Near-Realtime Use Cases
If the use case is to always access the data in near-realtime, follow the following approach:
Near-realtime use cases requires table to be updated with the latest data within minutes of the source update and requires the table to be available for querying most of the time. The table is locked or unsuitable (when locking is OFF) for querying when the table is being switched after the merge and user queries might be blocked or fail. For such cases, you must query the realtime view which is available with the latest data while CDC and merge are running on the table. The actual table will also be available during CDC and merges but the data will be updated in the actual table only after a switch.
For example, if merge and switch are scheduled for every midnight and CDC occurs every 15 minutes, then the realtime table will have the new data every 15 minutes while, the actual table update will be available at midnight.
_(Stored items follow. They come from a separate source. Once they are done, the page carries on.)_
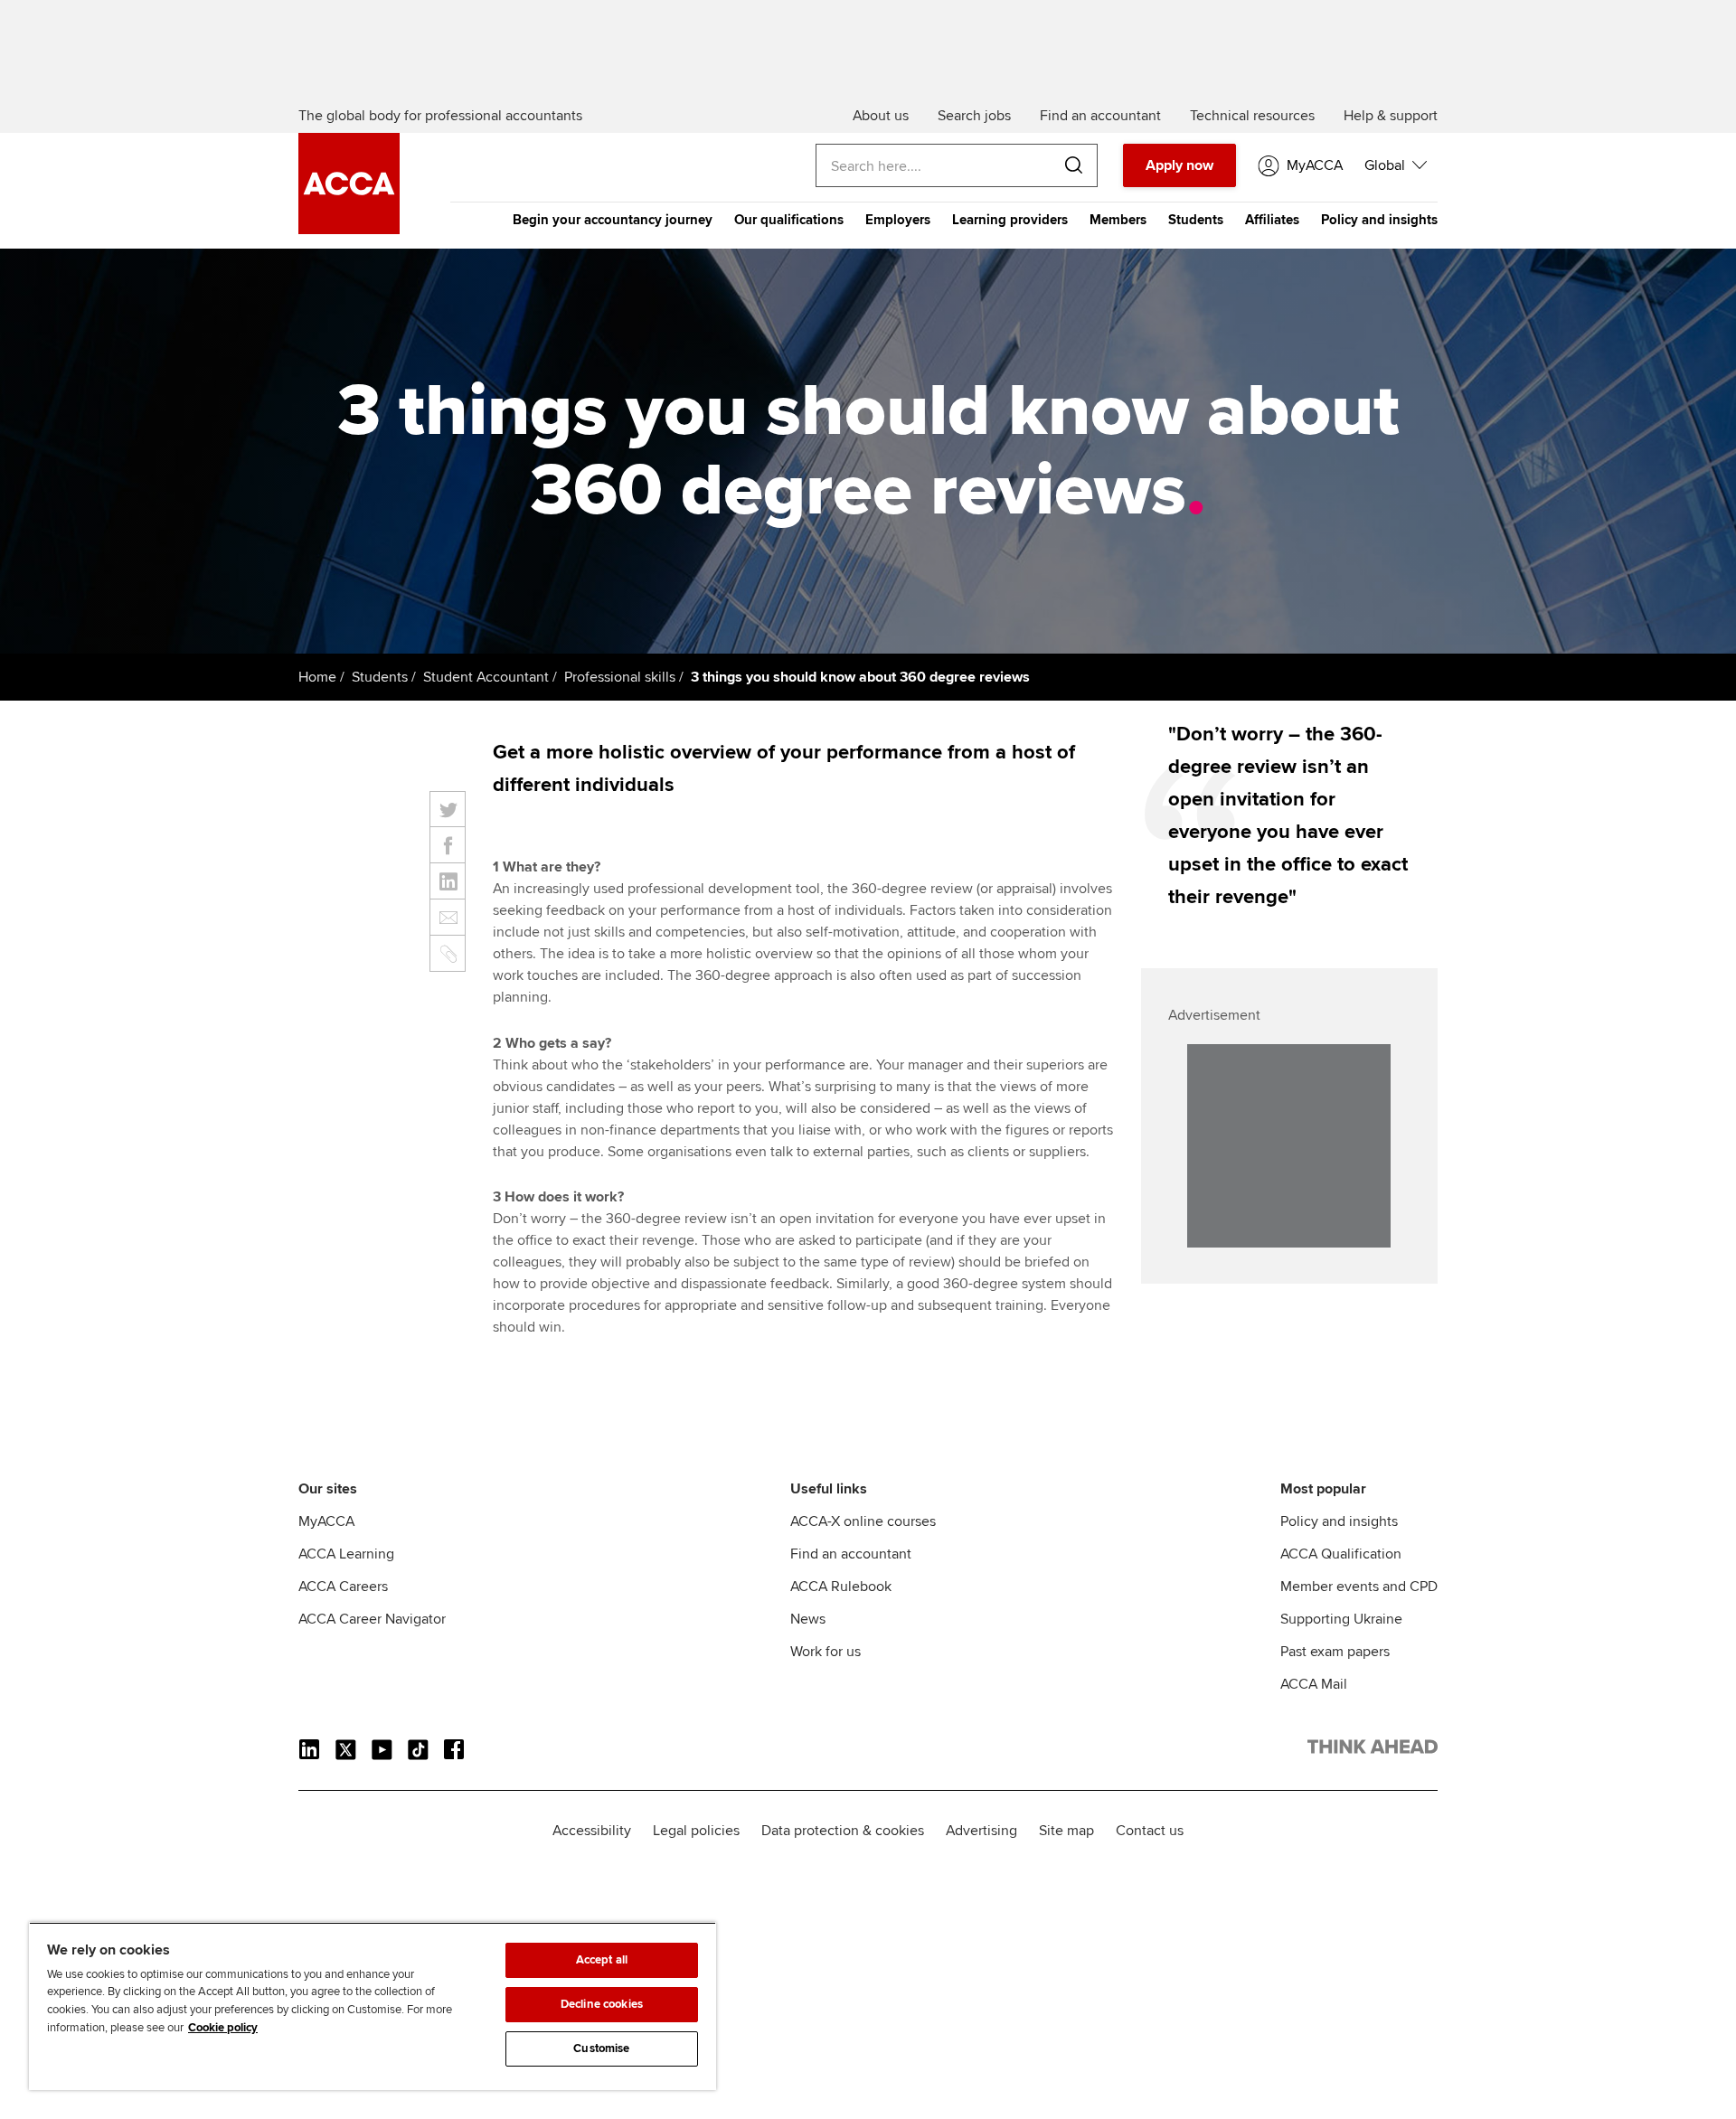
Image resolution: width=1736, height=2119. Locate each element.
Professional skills (619, 677)
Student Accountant (486, 677)
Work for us (825, 1652)
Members (1118, 220)
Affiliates (1272, 220)
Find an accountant (850, 1554)
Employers (897, 220)
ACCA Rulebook (841, 1586)
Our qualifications (789, 220)
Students (1195, 220)
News (808, 1619)
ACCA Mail (1313, 1684)
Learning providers (1010, 220)
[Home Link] (1372, 1750)
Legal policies (696, 1831)
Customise (601, 2048)
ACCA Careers (343, 1586)
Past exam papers (1335, 1652)
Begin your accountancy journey (612, 220)
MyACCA (326, 1521)
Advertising (981, 1831)
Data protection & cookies (842, 1831)
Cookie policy (223, 2027)
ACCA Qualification (1340, 1554)
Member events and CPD (1359, 1586)
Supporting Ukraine (1341, 1619)
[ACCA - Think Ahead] (349, 230)
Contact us (1150, 1831)
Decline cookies (602, 2004)
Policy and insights (1379, 220)
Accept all (601, 1960)
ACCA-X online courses (863, 1521)
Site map (1066, 1831)
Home (317, 677)
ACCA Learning (346, 1554)
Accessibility (591, 1831)
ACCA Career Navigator (372, 1619)
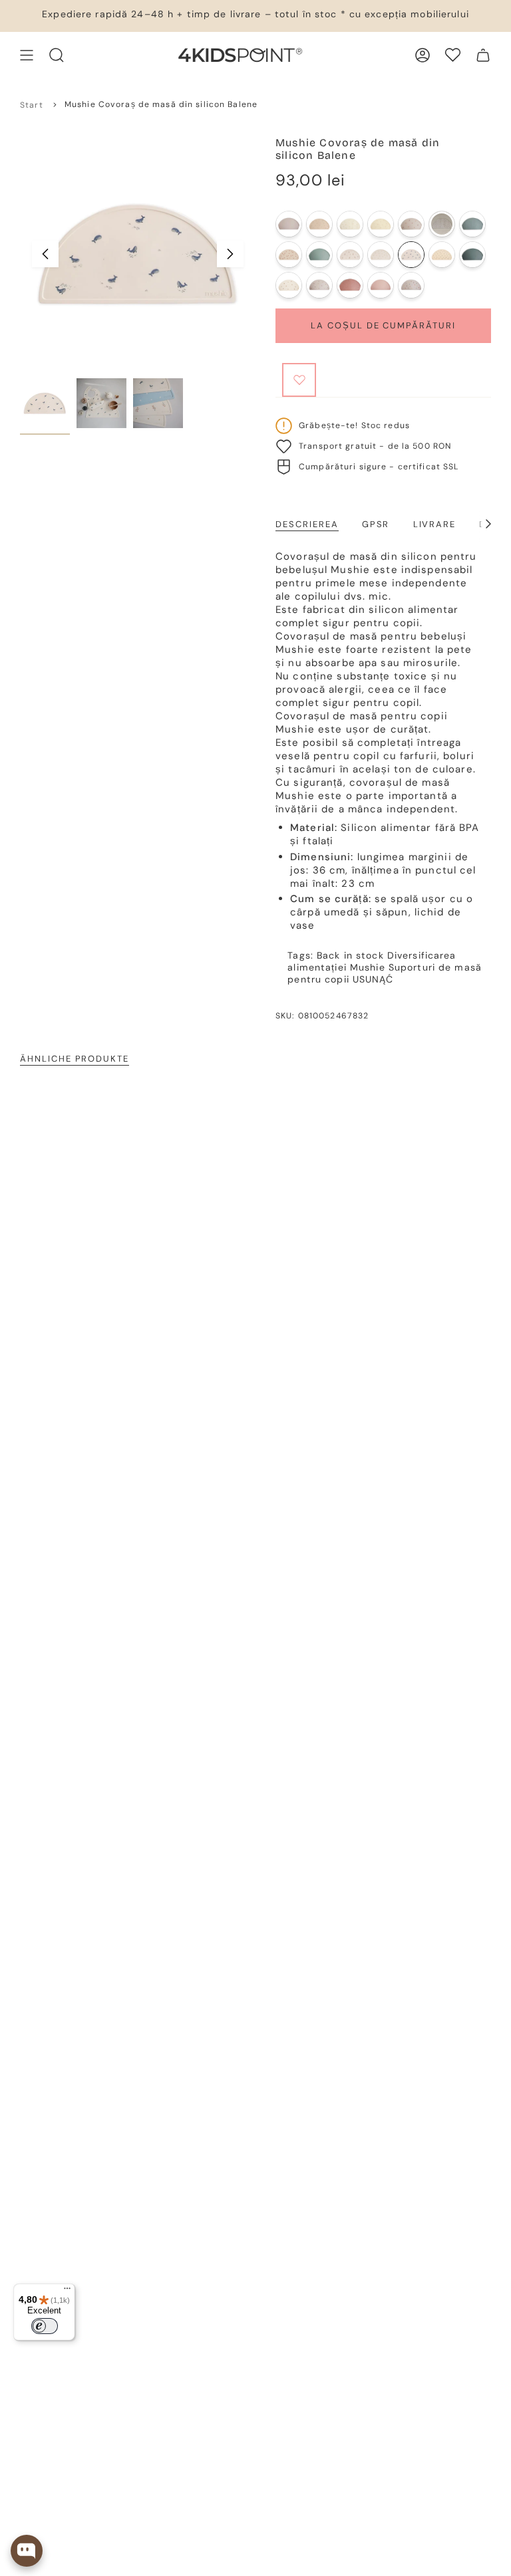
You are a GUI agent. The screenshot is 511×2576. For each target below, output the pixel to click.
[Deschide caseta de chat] (27, 2551)
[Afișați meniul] (26, 55)
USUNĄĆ (373, 979)
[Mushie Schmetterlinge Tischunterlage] (288, 254)
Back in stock (350, 955)
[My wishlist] (452, 54)
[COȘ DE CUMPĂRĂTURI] (483, 55)
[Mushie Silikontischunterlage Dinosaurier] (411, 285)
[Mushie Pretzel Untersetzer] (380, 224)
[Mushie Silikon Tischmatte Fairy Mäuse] (288, 285)
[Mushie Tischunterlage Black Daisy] (441, 254)
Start (31, 105)
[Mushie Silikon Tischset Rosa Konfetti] (350, 285)
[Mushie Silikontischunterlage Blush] (380, 285)
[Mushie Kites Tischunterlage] (350, 224)
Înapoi (45, 254)
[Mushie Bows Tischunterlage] (441, 224)
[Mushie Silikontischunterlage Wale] (411, 254)
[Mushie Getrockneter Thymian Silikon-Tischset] (472, 254)
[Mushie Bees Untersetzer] (319, 224)
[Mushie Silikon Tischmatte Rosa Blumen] (350, 254)
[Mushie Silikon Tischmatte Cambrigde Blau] (319, 254)
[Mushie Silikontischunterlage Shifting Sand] (288, 224)
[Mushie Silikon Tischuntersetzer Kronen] (380, 254)
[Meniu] (67, 2291)
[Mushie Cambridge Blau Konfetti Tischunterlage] (472, 224)
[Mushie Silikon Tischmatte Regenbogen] (319, 285)
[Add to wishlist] (299, 380)
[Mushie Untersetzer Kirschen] (411, 224)
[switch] (44, 2326)
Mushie (367, 967)
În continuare (230, 254)
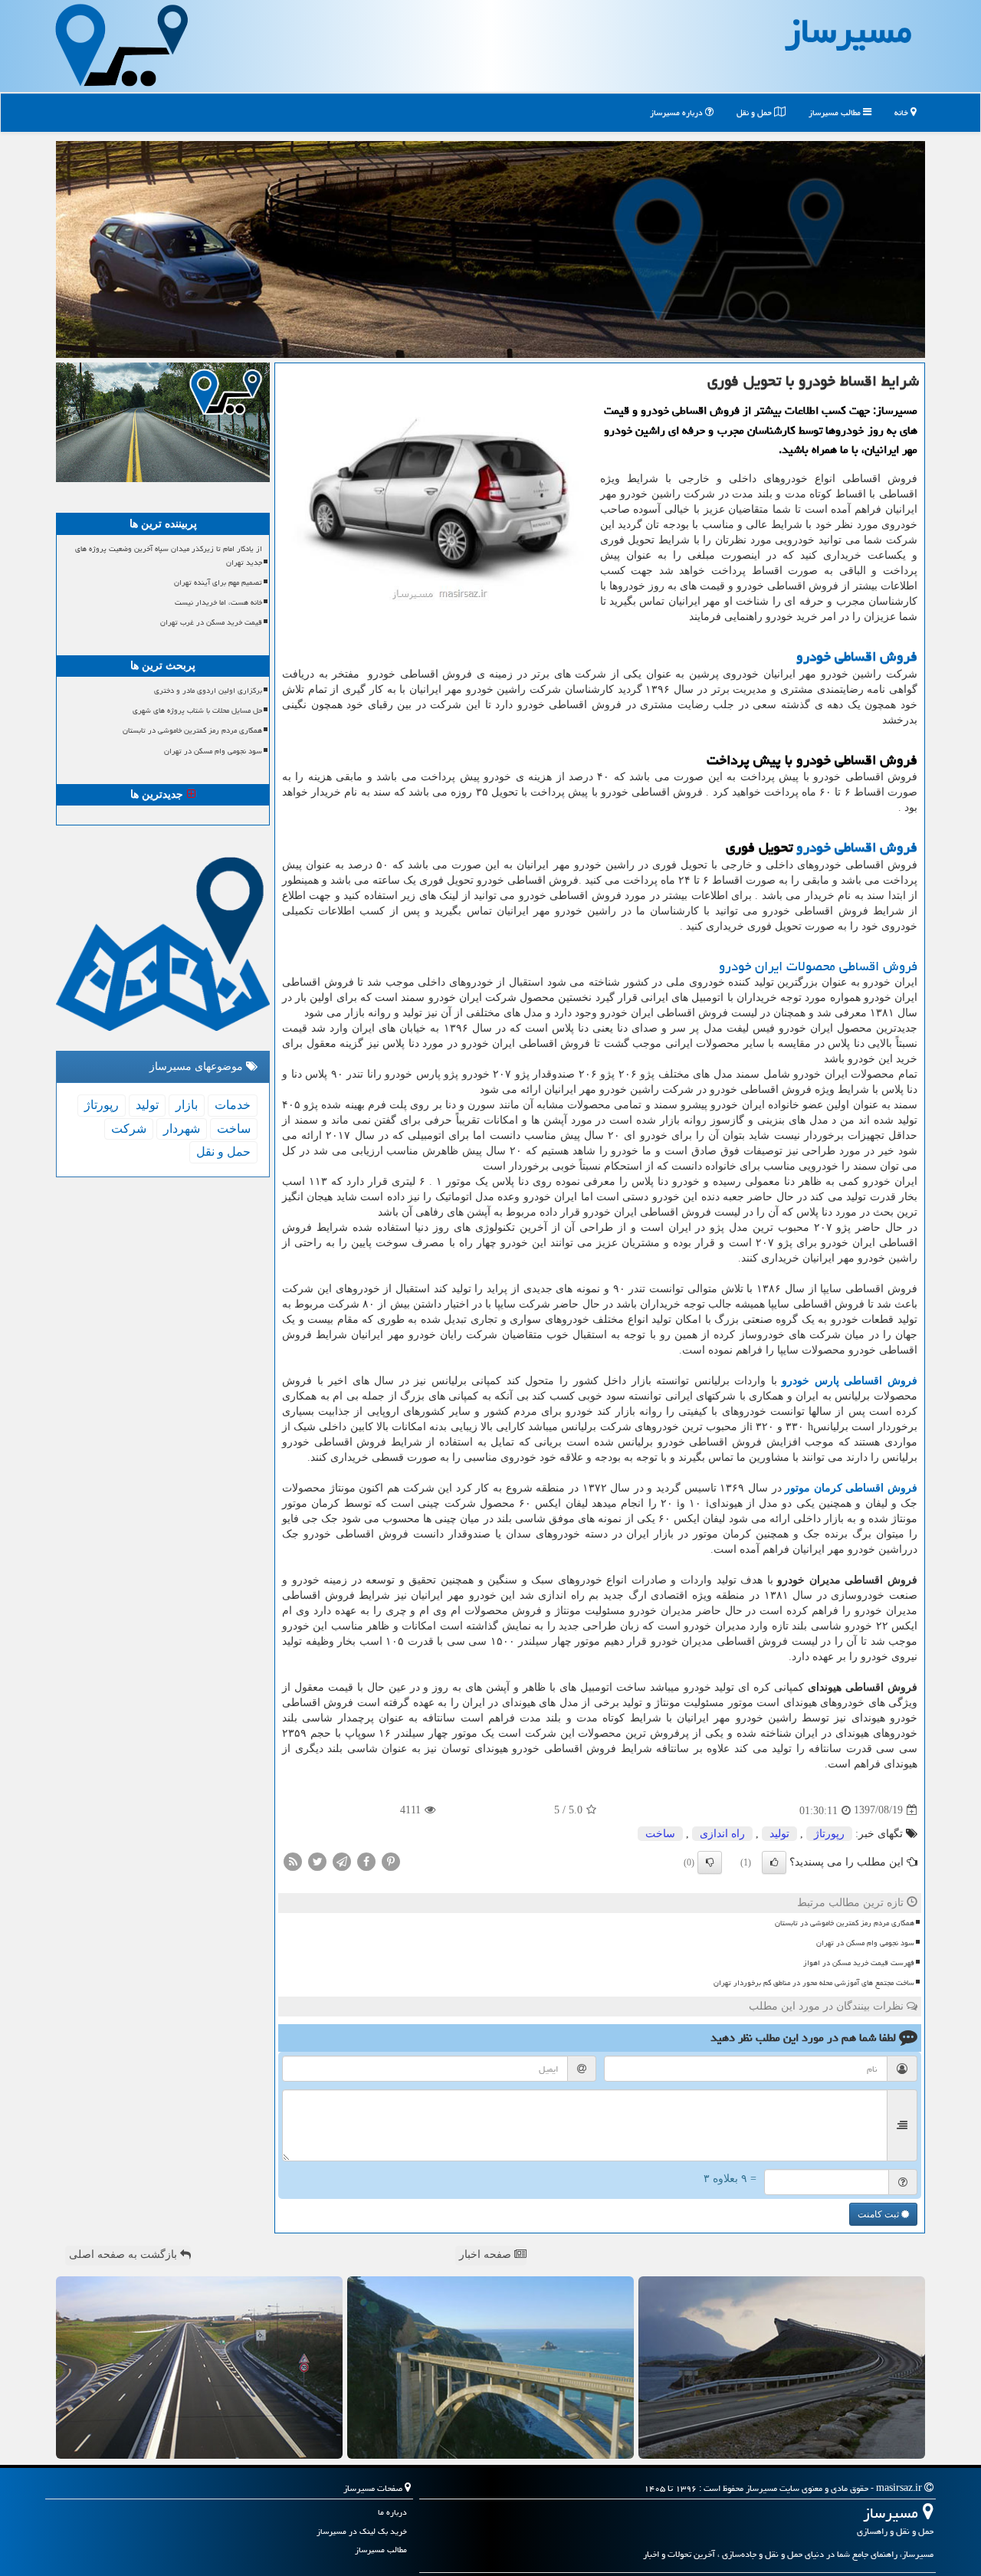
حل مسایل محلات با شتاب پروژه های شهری (197, 710)
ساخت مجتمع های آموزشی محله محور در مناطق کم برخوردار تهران (814, 1982)
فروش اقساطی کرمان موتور (851, 1488)
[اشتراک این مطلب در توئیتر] (317, 1860)
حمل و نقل (755, 112)
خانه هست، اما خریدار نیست (218, 602)
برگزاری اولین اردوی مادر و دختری (208, 690)
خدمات (233, 1104)
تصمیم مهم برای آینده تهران (218, 582)
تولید (779, 1833)
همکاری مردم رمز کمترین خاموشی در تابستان (844, 1923)
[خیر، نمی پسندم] (709, 1862)
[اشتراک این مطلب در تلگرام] (342, 1860)
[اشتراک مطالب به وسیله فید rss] (292, 1860)
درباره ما (392, 2512)
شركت (128, 1128)
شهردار (181, 1128)
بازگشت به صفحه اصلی (124, 2254)
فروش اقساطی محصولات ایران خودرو (818, 966)
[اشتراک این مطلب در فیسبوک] (366, 1860)
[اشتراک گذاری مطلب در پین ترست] (391, 1860)
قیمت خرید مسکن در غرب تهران (211, 622)
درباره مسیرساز (677, 112)
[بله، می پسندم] (774, 1862)
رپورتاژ (829, 1833)
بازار (187, 1104)
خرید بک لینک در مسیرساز (362, 2531)
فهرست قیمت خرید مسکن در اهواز (858, 1963)
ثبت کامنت (879, 2214)
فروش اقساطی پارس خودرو (849, 1380)
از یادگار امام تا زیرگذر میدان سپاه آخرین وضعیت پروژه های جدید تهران (168, 555)
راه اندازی (722, 1833)
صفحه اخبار (486, 2254)
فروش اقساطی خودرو (856, 656)
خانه (902, 112)
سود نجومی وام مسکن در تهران (865, 1943)
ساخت (660, 1833)
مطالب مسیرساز (836, 112)
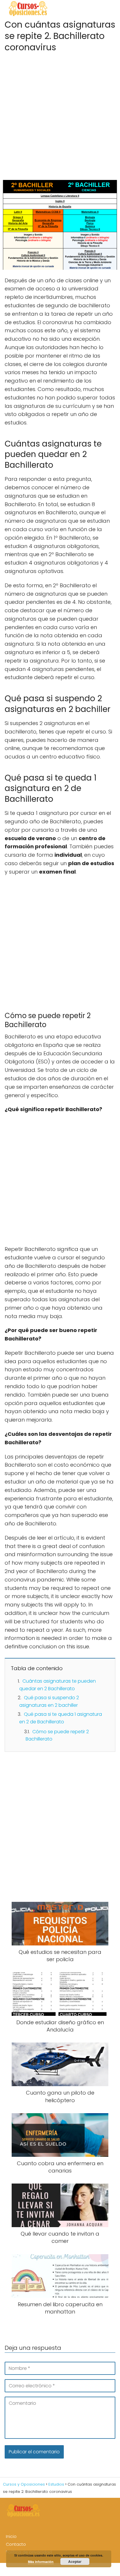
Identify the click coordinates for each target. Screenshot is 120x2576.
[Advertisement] (60, 114)
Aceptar (75, 2561)
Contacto (16, 2544)
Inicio (11, 2536)
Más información (41, 2561)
This strategy is useful when the merge takes more than few minutes and the table needs to be available for continuous query throughout the day.
Hence, you can either run/schedule the ingest now job which handles the CDC, merge and switch consecutively, or, you can schedule the CDC, merge and switch jobs independent of each other.
NOTE: The actual table does not show the new data until a switch has been executed on the table.
By default, locking is OFF. To turn locking ON for a table, ensure that locking is enabled in the hive and set the MERGE_LOCKING_ON configuration key to true (default is false). This configuration is available on the table, source, and admin level.
Rest API Call for Switch Job
[POST] :/v1.1/source/table_group/ingest.json?``table_group_id=xxxxx&ingestion_type=switch&auth_token=xxxx
Infoworks CLI command for Switch Job
/path/to/cli-script ingest --source --group --ingest-type switch --username --password
NOTE: Continuous Merge and realtime views are only applicable for incremental tables.